**EXERCISE**
Report every line in the entries below that contains the string "Instruction", matching its case exactly.

**EXTRACTED RECORDS**
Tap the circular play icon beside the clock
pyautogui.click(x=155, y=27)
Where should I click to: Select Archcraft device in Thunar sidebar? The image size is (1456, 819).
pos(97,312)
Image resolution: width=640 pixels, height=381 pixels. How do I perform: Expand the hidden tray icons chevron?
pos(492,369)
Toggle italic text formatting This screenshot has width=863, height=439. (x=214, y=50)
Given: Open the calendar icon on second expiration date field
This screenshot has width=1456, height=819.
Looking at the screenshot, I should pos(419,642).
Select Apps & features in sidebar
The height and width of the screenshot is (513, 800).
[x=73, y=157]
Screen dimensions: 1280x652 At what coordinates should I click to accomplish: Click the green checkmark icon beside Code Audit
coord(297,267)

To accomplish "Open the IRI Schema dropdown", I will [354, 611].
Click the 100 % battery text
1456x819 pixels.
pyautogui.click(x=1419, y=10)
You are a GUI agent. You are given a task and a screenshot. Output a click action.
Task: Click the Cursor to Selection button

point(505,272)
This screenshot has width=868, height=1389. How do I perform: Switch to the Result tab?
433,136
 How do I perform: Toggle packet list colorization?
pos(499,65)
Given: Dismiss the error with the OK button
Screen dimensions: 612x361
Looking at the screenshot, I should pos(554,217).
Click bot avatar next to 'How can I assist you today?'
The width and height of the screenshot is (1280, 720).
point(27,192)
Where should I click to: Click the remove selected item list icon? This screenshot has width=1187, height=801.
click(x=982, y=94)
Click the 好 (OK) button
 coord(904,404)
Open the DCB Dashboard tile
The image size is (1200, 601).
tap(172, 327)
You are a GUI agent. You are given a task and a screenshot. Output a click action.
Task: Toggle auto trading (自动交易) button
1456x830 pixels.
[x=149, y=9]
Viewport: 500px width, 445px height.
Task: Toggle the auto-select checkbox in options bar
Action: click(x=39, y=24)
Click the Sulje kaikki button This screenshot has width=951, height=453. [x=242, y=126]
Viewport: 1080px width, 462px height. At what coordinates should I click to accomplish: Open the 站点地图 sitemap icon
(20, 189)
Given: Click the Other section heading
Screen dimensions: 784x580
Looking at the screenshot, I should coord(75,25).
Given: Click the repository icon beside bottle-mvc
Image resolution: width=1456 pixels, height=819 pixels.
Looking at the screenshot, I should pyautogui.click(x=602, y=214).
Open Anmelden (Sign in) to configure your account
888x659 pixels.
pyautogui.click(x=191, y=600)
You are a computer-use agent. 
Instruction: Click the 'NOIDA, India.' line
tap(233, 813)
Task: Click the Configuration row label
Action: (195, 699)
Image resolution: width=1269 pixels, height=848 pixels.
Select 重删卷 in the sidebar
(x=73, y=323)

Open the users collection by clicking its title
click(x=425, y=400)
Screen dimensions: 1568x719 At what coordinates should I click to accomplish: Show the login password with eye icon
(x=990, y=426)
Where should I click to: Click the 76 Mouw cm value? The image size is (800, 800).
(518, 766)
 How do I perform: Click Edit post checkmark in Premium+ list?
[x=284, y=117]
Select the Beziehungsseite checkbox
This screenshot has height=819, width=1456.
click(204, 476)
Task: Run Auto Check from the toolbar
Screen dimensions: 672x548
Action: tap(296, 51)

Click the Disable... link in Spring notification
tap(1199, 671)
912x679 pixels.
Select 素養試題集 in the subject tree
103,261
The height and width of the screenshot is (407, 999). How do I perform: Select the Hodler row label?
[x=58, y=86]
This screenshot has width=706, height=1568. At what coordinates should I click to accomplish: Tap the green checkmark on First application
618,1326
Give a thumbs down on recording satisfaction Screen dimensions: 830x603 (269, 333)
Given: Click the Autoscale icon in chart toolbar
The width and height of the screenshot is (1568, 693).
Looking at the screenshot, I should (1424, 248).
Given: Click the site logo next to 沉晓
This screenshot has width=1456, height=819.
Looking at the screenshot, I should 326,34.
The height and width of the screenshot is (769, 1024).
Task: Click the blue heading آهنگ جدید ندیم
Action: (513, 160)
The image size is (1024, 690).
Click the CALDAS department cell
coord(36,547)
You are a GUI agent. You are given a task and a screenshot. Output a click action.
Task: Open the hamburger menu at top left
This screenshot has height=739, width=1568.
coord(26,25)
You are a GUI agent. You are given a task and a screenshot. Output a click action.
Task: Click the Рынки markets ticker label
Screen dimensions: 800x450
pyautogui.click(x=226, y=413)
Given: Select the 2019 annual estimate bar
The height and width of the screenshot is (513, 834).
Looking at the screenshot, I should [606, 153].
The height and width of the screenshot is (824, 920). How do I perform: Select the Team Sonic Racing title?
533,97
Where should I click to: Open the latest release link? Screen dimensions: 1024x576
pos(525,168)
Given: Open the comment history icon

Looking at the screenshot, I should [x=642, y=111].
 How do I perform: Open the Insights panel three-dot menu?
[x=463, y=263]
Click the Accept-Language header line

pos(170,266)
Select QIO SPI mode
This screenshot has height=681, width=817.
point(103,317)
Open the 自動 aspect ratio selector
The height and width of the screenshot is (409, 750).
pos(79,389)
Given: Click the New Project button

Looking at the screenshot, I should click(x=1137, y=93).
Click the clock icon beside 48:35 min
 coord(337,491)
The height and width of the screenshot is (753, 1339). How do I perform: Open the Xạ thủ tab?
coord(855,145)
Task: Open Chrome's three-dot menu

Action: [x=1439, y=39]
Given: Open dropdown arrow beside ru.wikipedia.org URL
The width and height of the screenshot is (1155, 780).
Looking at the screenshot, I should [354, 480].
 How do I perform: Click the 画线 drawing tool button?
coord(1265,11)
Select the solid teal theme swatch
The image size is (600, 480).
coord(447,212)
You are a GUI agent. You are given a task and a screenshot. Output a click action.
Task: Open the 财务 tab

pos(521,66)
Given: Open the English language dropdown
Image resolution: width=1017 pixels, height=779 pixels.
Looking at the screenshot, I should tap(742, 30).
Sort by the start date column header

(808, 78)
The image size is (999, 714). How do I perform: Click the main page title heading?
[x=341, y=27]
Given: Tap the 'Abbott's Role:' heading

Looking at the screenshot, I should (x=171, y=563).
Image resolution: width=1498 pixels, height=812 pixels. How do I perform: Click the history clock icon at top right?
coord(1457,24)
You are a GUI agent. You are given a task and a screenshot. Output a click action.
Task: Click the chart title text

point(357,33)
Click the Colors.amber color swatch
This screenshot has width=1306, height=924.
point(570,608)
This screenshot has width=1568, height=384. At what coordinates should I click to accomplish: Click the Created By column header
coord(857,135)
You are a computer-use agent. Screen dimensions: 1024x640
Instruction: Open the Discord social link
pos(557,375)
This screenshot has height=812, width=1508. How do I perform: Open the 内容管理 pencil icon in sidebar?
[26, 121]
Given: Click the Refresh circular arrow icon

**EXPECTED ANSWER**
Instruction: Click the 'NOIDA, India.' line
Instruction: Open the Discord social link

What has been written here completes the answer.